US-20260127051-A1 - APPLICATION PROGRAMMING INTERFACE TO IDENTIFY MEMORY

US20260127051A1US 20260127051 A1US20260127051 A1US 20260127051A1US-20260127051-A1

Abstract

Apparatuses, systems, and techniques to execute one or more application programming interface (API) functions to facilitate parallel computing. In at least one embodiment, one or more APIs are to indicate one or more storage locations using various novel techniques described herein.

Inventors

Fnu Vishnuswaroop Ramesh
Houston Thompson Hoffman

Assignees

NVIDIA CORPORATION

Dates

Publication Date: 20260507
Application Date: 20250905

Claims (20)

1 - 28 . (canceled)
29 . One or more processors, comprising: circuitry to: in response to an application programming interface (API) call: identify whether a pool of memory addresses comprises an allocated portion of memory based, at least in part, on, a memory address and metadata associated with one or more pools of memory addresses, wherein the memory address is indicated by an input parameter of the API call; and indicate, as an output of the API call, an identifier of the pool of memory addresses based on whether the pool of memory addresses comprises the allocated portion of memory, wherein the identifier is different from the memory address.
30 . The one or more processors of claim 29 , wherein the metadata associated with the one or more pools of memory addresses comprises information indicating allocation status, memory type, or access permissions for the one or more pools of memory addresses.
31 . The one or more processors of claim 29 , wherein the identifier of the pool of memory addresses is represented as a handle that uniquely identifies the pool of memory addresses within a memory management system.
32 . The one or more processors of claim 29 , wherein the API call further comprises an input parameter indicating a memory operation type that comprises allocation, deallocation, or querying memory attributes.
33 . The one or more processors of claim 29 , wherein the circuitry is further configured to perform a validation check on the memory address indicated by the input parameter to determine whether the memory address conforms to a predefined memory address format.
34 . The one or more processors of claim 29 , wherein the identifier of the pool of memory addresses is used to facilitate inter-process communication (IPC) between software modules executing on different processors.
35 . The one or more processors of claim 29 , wherein in response to the API call, invoke the API to return a null identifier in response to determining that the memory address indicated by the input parameter does not belong to any pool of memory addresses.
36 . The one or more processors of claim 29 , wherein the metadata associated with the one or more pools of memory addresses includes historical usage statistics that comprises peak memory allocation or average memory utilization.

- Material:
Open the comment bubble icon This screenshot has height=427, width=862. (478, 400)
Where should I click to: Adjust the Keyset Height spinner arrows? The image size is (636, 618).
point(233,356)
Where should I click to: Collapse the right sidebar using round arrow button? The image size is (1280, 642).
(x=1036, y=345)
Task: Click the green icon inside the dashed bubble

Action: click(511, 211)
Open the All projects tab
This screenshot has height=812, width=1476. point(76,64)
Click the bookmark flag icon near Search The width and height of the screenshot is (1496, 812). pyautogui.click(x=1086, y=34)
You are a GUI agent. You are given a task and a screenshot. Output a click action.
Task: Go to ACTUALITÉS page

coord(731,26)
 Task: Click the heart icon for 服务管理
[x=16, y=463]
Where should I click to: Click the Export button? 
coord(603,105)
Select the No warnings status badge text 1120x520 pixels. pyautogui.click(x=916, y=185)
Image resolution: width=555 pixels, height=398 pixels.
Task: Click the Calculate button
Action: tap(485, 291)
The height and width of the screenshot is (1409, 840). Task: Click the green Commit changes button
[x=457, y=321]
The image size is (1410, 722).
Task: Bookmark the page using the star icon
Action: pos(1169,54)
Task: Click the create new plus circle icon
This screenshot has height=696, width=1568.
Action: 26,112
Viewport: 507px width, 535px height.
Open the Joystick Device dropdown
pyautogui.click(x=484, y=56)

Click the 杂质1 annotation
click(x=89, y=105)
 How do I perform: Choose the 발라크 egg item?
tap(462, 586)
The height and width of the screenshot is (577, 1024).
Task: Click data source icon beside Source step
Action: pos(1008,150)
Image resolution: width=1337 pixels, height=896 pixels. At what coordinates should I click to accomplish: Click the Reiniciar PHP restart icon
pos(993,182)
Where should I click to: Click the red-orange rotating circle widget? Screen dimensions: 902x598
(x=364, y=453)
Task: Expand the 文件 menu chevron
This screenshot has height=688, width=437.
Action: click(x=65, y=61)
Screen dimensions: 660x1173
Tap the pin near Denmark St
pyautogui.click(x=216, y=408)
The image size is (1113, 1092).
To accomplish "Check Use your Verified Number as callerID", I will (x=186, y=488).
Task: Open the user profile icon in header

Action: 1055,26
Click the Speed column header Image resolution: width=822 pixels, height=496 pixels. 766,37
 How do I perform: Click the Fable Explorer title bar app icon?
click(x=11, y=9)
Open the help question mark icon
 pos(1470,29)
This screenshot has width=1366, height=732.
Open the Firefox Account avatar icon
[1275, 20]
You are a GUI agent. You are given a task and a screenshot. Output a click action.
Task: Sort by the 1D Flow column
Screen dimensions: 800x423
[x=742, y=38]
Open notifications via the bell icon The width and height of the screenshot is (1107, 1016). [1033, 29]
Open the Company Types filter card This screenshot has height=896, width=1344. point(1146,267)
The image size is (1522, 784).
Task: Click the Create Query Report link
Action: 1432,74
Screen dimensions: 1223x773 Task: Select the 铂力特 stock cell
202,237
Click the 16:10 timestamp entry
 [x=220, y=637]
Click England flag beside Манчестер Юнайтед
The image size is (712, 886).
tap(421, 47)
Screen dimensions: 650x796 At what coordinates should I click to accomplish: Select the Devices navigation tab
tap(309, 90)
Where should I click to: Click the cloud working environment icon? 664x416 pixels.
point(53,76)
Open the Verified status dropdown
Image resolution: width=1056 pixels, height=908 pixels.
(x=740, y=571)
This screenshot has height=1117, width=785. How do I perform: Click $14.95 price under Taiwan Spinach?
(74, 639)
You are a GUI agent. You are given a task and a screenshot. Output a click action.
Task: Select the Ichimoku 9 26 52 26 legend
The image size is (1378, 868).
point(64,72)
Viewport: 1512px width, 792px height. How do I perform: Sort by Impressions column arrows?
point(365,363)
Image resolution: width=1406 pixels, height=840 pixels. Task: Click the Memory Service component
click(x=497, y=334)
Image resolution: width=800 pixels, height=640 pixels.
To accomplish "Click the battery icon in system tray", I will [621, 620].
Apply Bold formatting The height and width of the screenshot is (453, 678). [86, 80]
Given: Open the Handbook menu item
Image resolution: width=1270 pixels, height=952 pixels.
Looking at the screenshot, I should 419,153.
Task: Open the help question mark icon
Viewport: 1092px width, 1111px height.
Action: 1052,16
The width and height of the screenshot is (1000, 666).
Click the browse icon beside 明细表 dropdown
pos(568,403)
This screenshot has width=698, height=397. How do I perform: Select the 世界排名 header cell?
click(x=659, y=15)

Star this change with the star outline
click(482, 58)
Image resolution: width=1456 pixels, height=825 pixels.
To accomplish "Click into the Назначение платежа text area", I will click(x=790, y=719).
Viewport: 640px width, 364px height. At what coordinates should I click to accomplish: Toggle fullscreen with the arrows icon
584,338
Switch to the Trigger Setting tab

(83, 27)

- Objectives:
A - In the memory API patent, what does the API return when the memory address given as input does not belong to any pool of memory addresses?
B - Go on with the claims of the memory API patent, starting after claim 36.
The rows that come after the patent text are separate material.

- Results of the tasks:
A - It returns a null identifier.

B -
37 . A system, comprising: one or more processors to: in response to an application programming interface (API) call: identify whether a pool of memory addresses comprises an allocated portion of memory based, at least in part, on, a memory address and metadata associated with one or more pools of memory addresses, wherein the memory address is indicated by an input parameter of the API call; and indicate, as an output of the API call, an identifier of the pool of memory addresses based on whether the pool of memory addresses comprises the allocated portion of memory, wherein the identifier is different from the memory address.
38 . The system of claim 37 , wherein the metadata associated with the one or more pools of memory addresses comprises information indicating allocation status, memory type, or access permissions for the one or more pools of memory addresses.
39 . The system of claim 37 , wherein the identifier of the pool of memory addresses is represented as a handle that uniquely identifies the pool of memory addresses within a memory management system.
40 . The system of claim 37 , wherein the API call further comprises an input parameter indicating a memory operation type that comprises allocation, deallocation, or querying memory attributes.
41 . The system of claim 37 , wherein the one or more processors further perform a validation check on the memory address indicated by the input parameter to determine whether the memory address conforms to a predefined memory address format.
42 . The system of claim 37 , wherein the identifier of the pool of memory addresses is used to facilitate inter-process communication (IPC) between software modules executing on different processors.
43 . The system of claim 37 , wherein in response to the API call, invoke the API to return a null identifier in response to determining that the memory address indicated by the input parameter does not belong to any pool of memory addresses.
44 . The system of claim 37 , wherein the metadata associated with the one or more pools of memory addresses includes historical usage statistics that comprises peak memory allocation or average memory utilization.
45 . A method, comprising: in response to an application programming interface (API) call: identifying whether a pool of memory addresses comprises an allocated portion of memory based, at least in part, on, a memory address and metadata associated with one or more pools of memory addresses, wherein the memory address is indicated by an input parameter of the API call; and indicating, as an output of the API call, an identifier of the pool of memory addresses based on whether the pool of memory addresses comprises the allocated portion of memory, wherein the identifier is different from the memory address.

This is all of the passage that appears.